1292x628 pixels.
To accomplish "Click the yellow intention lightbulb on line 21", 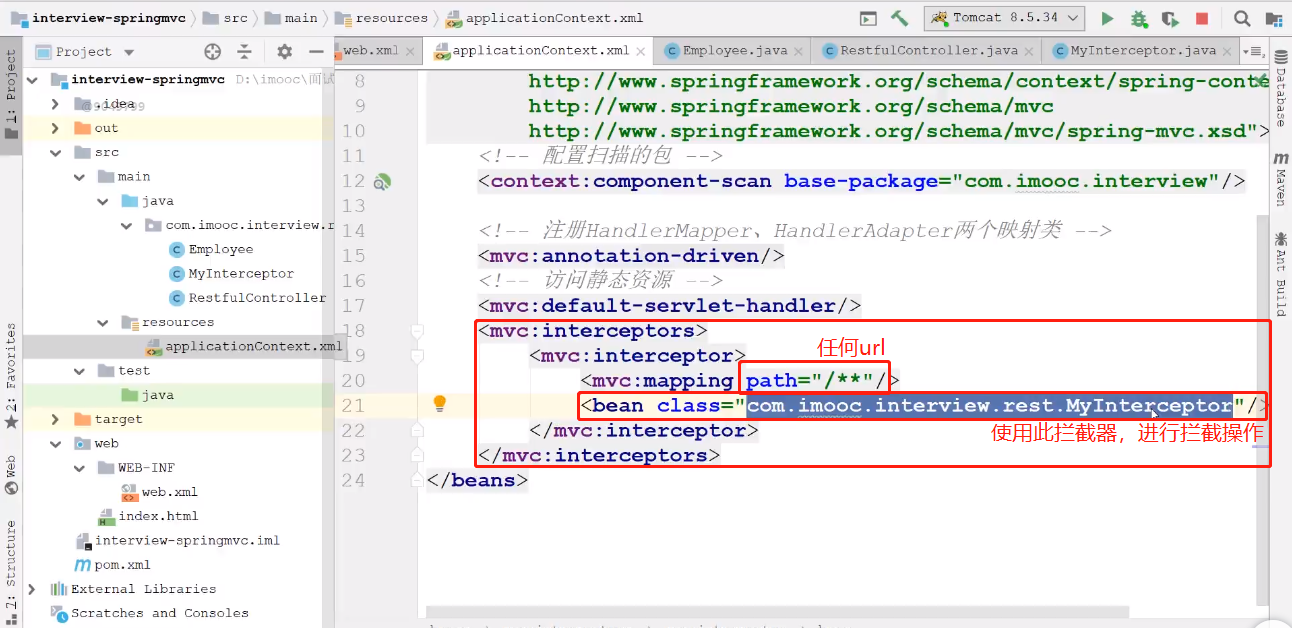I will 439,404.
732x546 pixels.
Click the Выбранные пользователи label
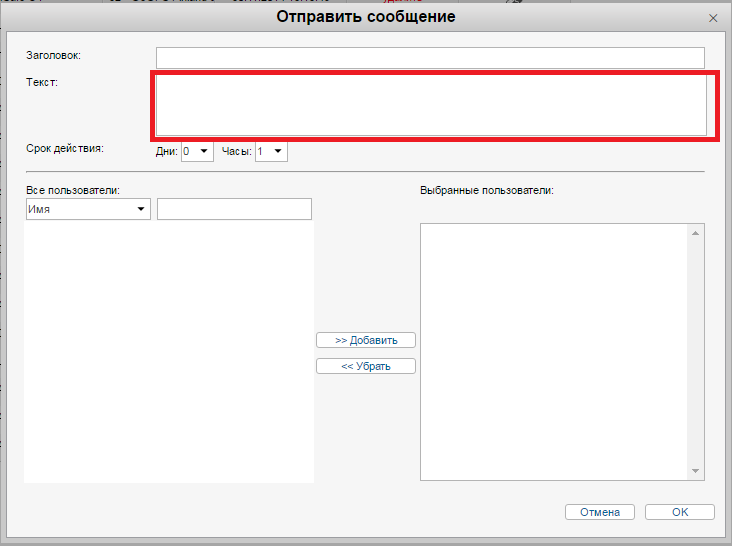pos(487,190)
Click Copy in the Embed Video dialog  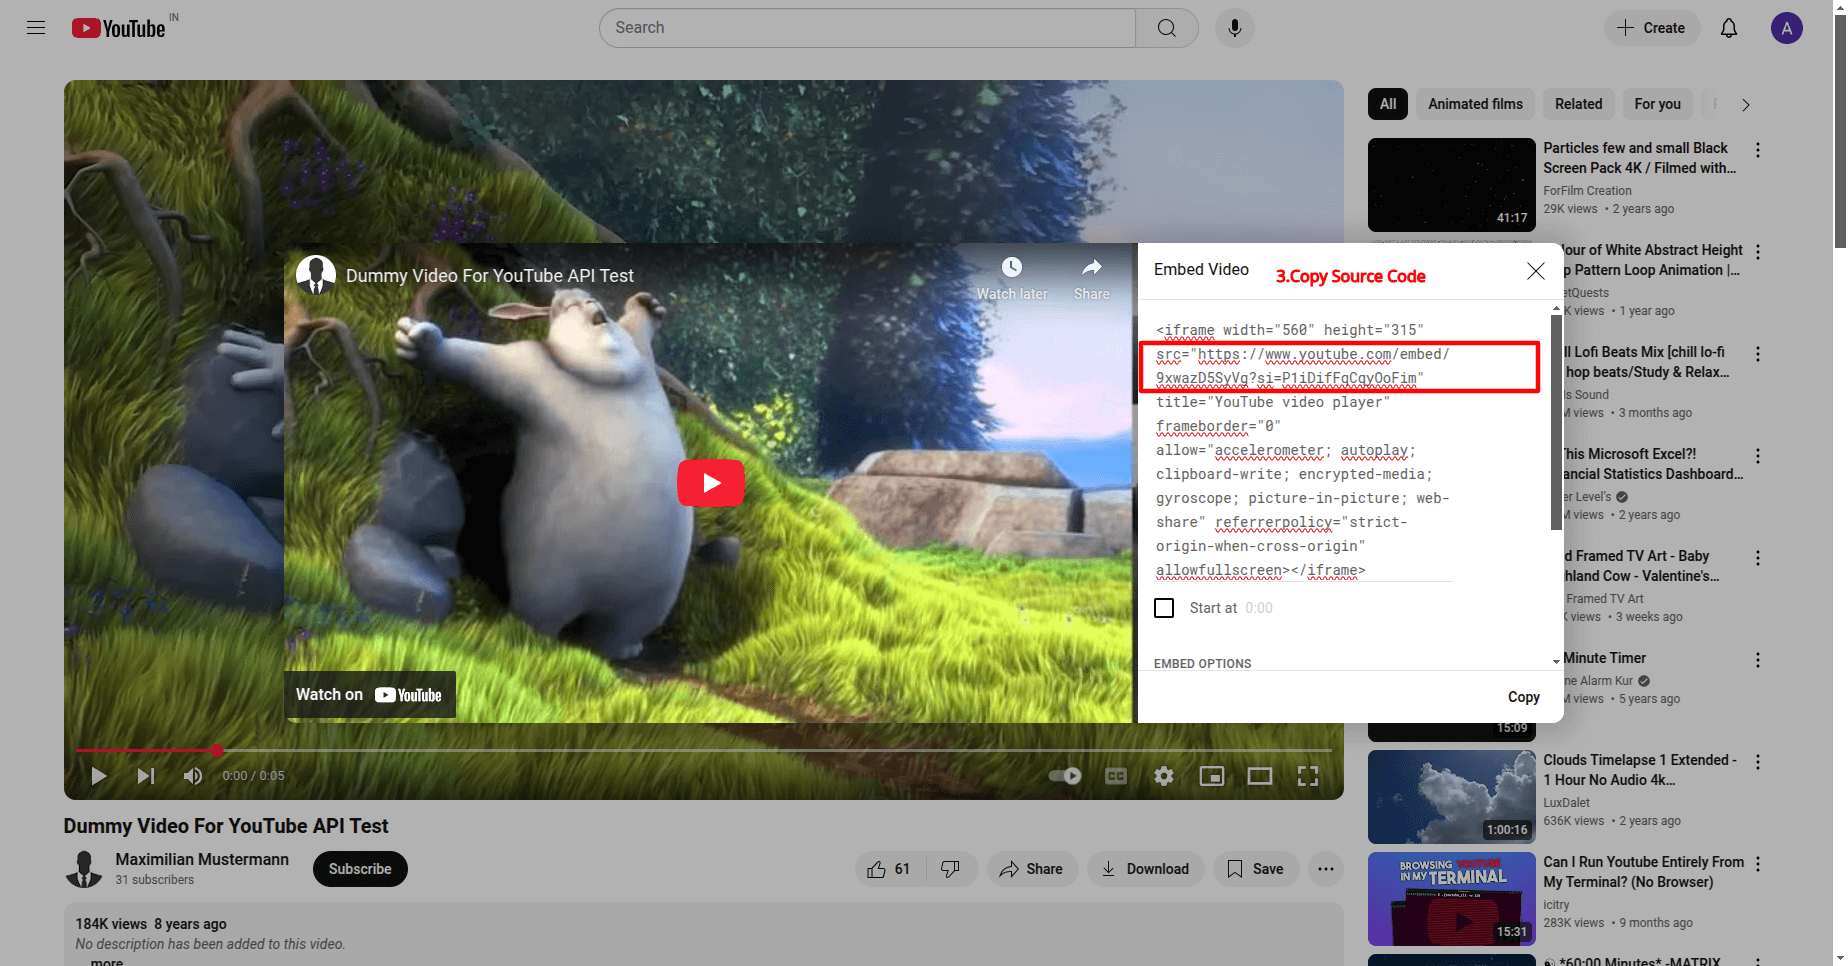(x=1523, y=697)
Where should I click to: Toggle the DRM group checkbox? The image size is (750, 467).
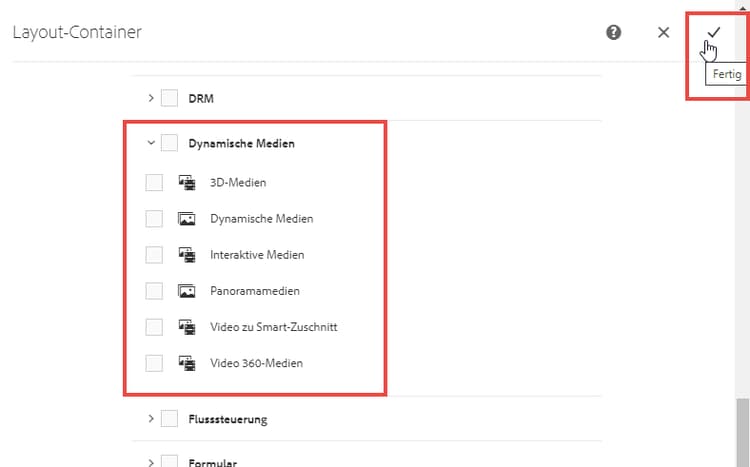point(169,98)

------

What you are asked to do: In the copy, include exactly the lines from the one with "Where should I" through the final line of the entries above, both ends counted, and no pictures.

Output below:
Where should I click to: Toggle the DRM group checkbox? The image size is (750, 467).
point(169,98)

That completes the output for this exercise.